Estos logros que se vienen conquistando son fruto de la pelea del combativo cuerpo de delegados junto a los ferroviarios. Sin embargo, Trenes Argentinos, con su presidente, Martín Marinucci, a la cabeza, intentó flexibilizar a los ferroviarios y colocar la culpa de los problemas que ofrece el servicio en la conducción de los delegados. La semana pasada, frente a la bronca e indignación que generaron las fotos que divulgaron los representantes sindicales, donde se ve cómo viajaban los trabajadores hacinados y sin respetar el protocolo de distanciamiento en el ferrocarril, Marinucci declaró que era culpa de “los sindicalistas conducidos por Sobrero, que ponen palos en la rueda”. Para demostrar la responsabilidad de Sobrero en la reducción de los servicios, Marinucci declaró en todos los medios que el dirigente del Sarmiento “no aceptaba aumentar la jornada de trabajo de los guardas a ocho horas como ya lo había acordado con Sergio Sasia, secretario general de la Unión Ferroviaria”, desnudando la nueva entrega de la Verde.

“Los trabajadores estamos dispuestos a hacer funcionar el servicio, es lo que venimos haciendo responsablemente, lo que no aceptamos es una flexibilización laboral encubierta aprovechando la cuarentena”, respondió inmediatamente Sobrero, desenmascarando la maniobra de la patronal con la burocracia. Mientras Sasia y la Verde aceptaban esa propuesta vergonzosa, la conducción Bordo del Sarmiento llamó a rechazar esa negociación mediante una votación en urna. El resultado: 100 de los 130 guardas presentes dijeron ¡no! a la flexibilización acordada entre la patronal y la burocracia. Ante la firmeza de los trabajadores, la patronal tuvo que retroceder y la burocracia, ante la indignación de su propia base, ahora tendrá que dar explicaciones sobre ese nefasto acuerdo.
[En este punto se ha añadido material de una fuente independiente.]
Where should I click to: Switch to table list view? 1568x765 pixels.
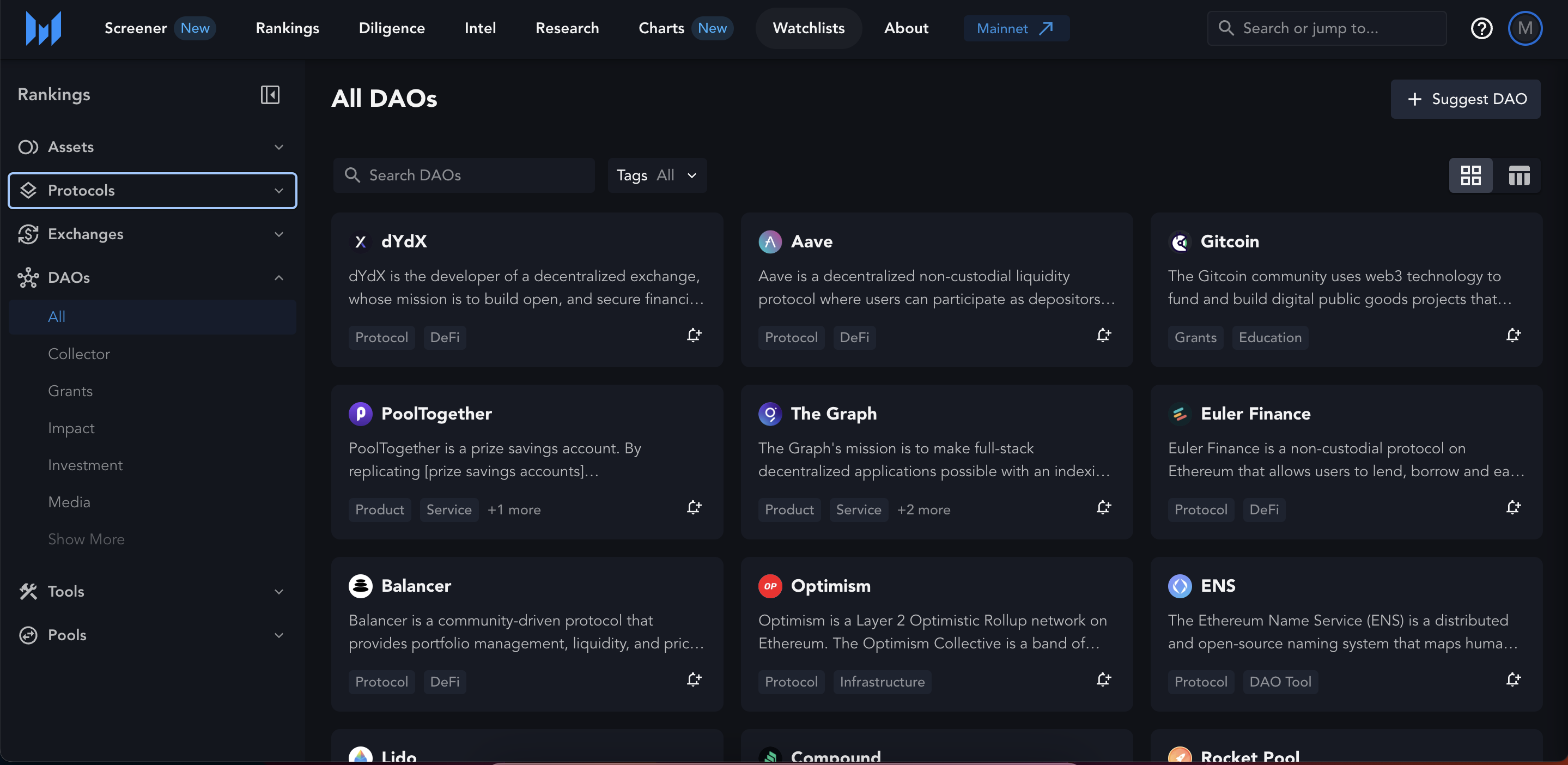coord(1519,176)
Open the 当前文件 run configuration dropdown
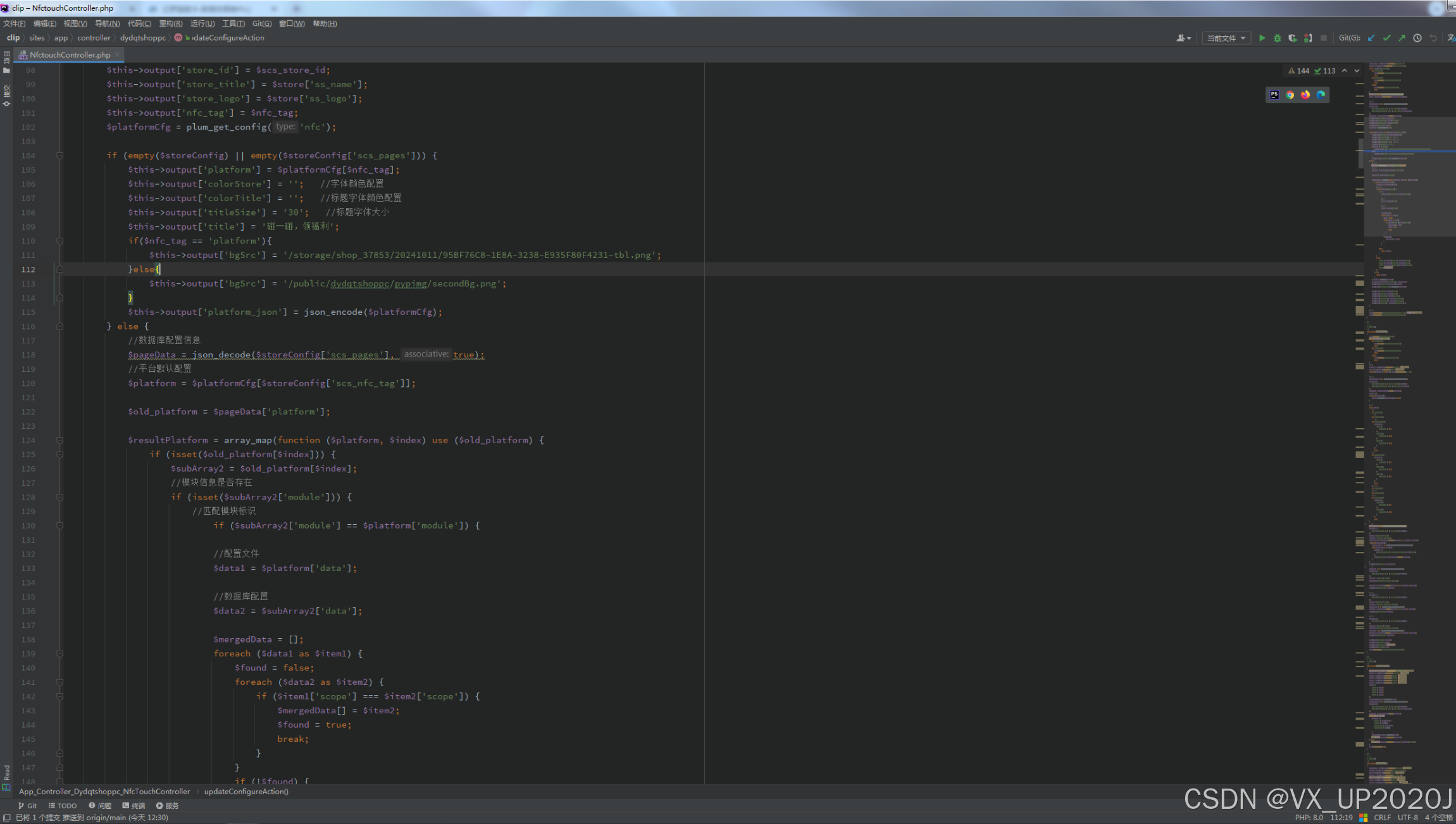The width and height of the screenshot is (1456, 824). tap(1226, 38)
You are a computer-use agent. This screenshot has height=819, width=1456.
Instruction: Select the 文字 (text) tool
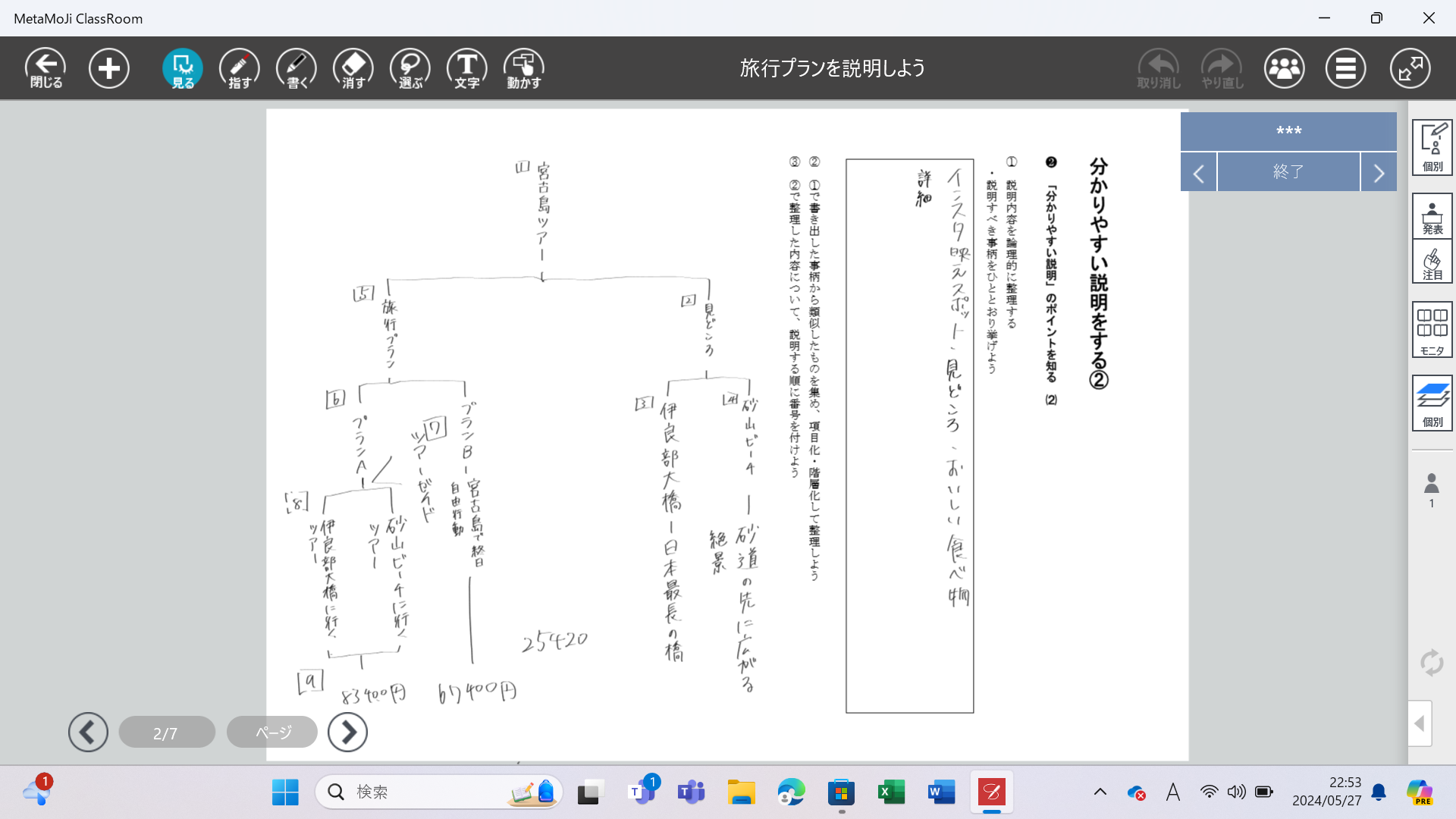click(x=466, y=68)
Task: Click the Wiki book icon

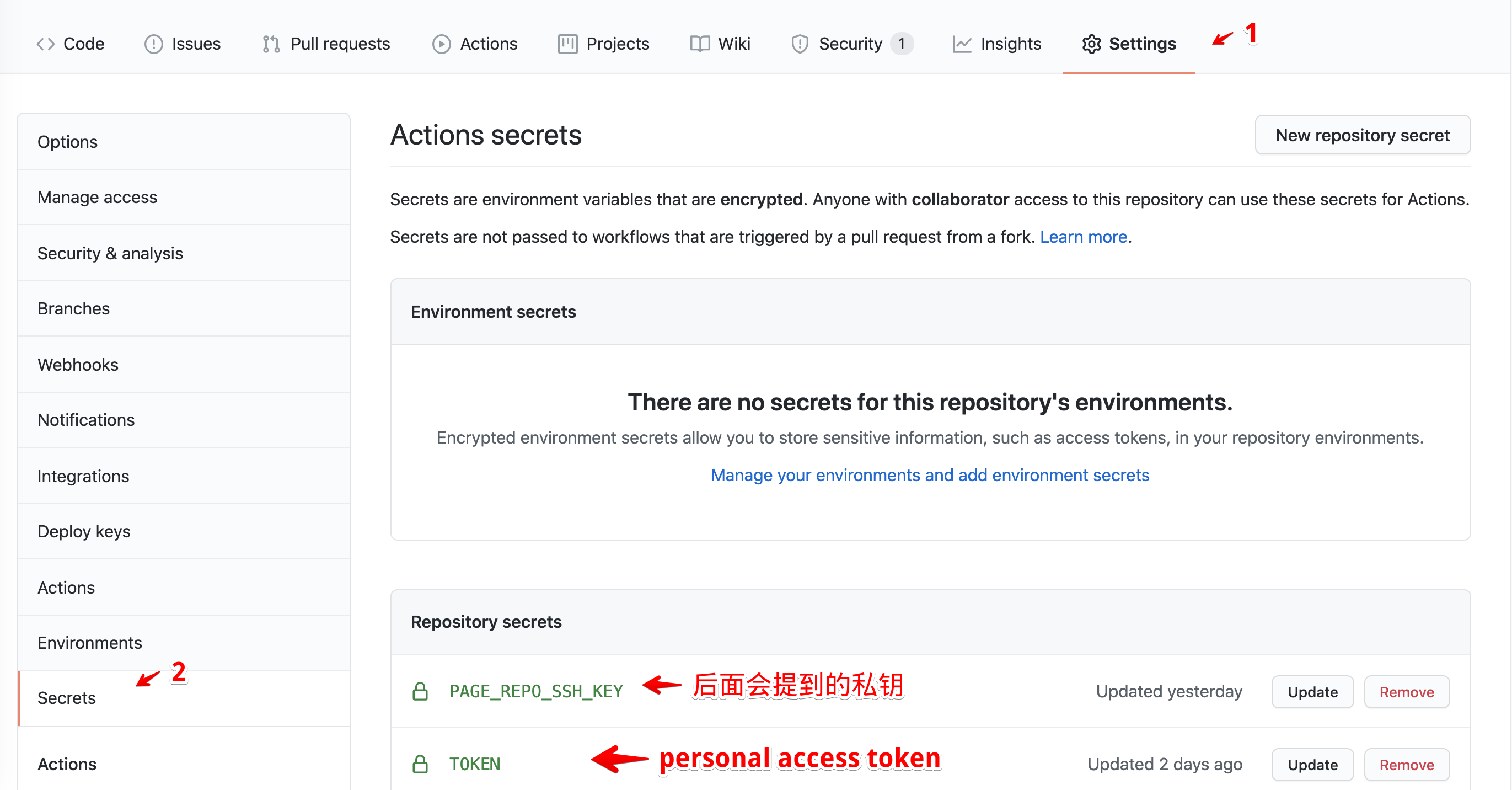Action: 700,44
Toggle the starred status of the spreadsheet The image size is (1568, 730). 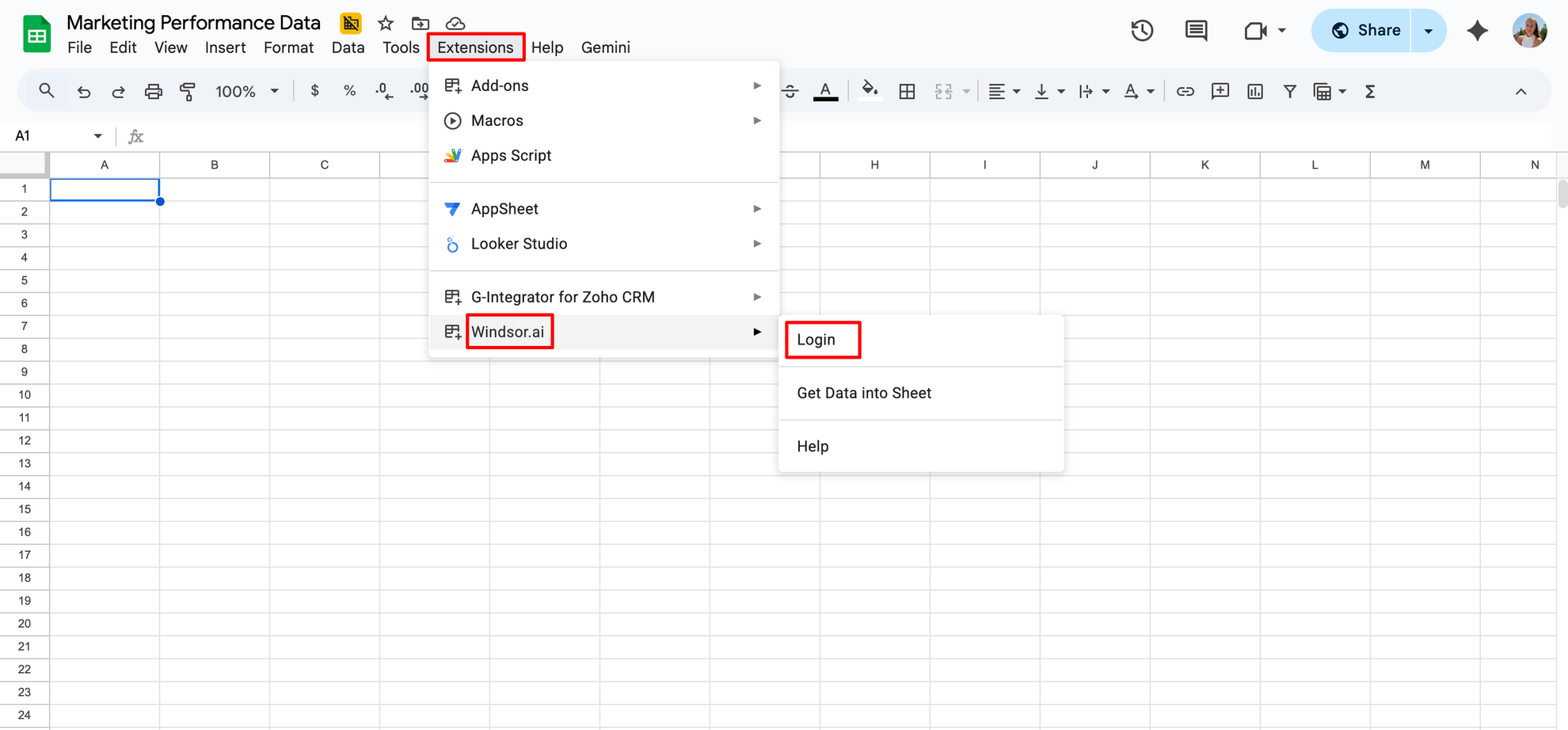coord(385,23)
El sindicalismo combativo no acepta flexibilizar derechos en nombre de la emergencia. Ni rebajas salariales, ni suspensiones, ni despidos, ni aumento de la carga de trabajo para garantizar las ganancias de la patronal, como estamos viendo en la Uocra, en petroleros, en el Smata, en la UOM y ahora pretenden hacerlo en ferroviarios. Para tener trenes funcionando de acuerdo con el protocolo, el gobierno también debe resolver los problemas económicos de los trabajadores que necesitan todos los días llevar el sustento a sus casas y todavía no han recibido ayuda. Así se conseguiría reducir el número de pasajeros. Además, Marinucci y los distintos estamentos de la empresa deberían poner en práctica las propuestas de los delegados combativos para que circulen más trenes en vez de intentar romper la cuarentena flexibilizando a los ferroviarios.

Nos oponemos a que quieran descargar la crisis en las espaldas de los trabajadores. Repudiamos a los dirigentes sindicales burocráticos que llegan a acuerdos con la patronal para reducir salarios y derechos y que no consultan a las bases. Vamos a continuar luchando y sumando para el campo del sindicalismo combativo a los nuevos dirigentes que surgen de esas luchas. Necesitamos construir un sindicalismo combativo, democrático, que actúe de forma independiente frente al gobierno y a los patrones. Durante la cuarentena, y pasada la pandemia, los problemas se habrán multiplicado. Por eso más que nunca necesitamos una nueva dirección que esté a la altura de las necesidades de los trabajadores.